The carbon printing process becomes integral to the image's ethereal quality. Unlike silver gelatin prints, carbon prints achieve luminous depth through pigmented gelatin layers that create tangible relief across the paper's surface. This physical topography transforms shadows into sculptural voids while highlights transition with painterly delicacy, producing the saturated yet muted tones defining Moon's dreamlike aesthetic.
Moon's signature blur and double-exposure effects, achieved through intuitive long exposures and camera movement, create what she describes as "the movement of the wind." This deliberate imperfection becomes a philosophical statement—an embrace of accident that gives the image remarkable fragility and humanity. The tactile grain feels like breath on glass, drawing viewers into her private universe.

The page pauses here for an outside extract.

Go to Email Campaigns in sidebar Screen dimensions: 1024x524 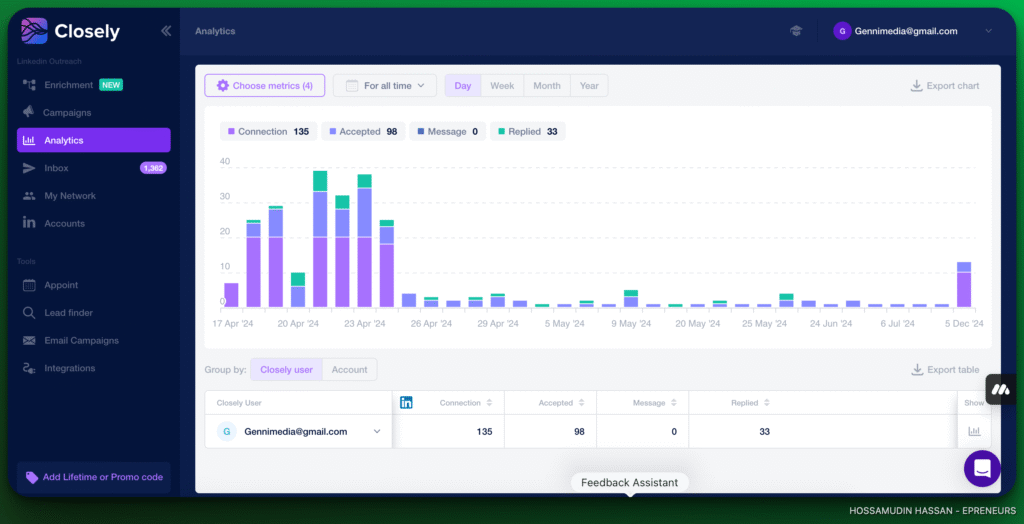[x=81, y=341]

The mysterious stockings emerge from Moon's visual language of suggestion over revelation. Her aesthetic philosophy—"photography is pure fiction"—transforms mundane hosiery into symbols of timeless femininity. The subject exists in Moon's "fairy world" where conventional fashion codes are completely reimagined, suspended between past and present.
Dating from Moon's mature period following her 1985 transition from commercial work, this piece embodies her lifelong exploration of memory and transience. Her heroines exist without urgency, in perpetual waiting, possessing rare autonomy in fashion imagery.
"Fashion 07, Stockings" represents not mere documentation but a meditation on beauty's ephemeral nature, crystallizing decades of artistic evolution into a single, haunting masterwork that has established Sarah Moon as one of contemporary photography's most distinctive voices.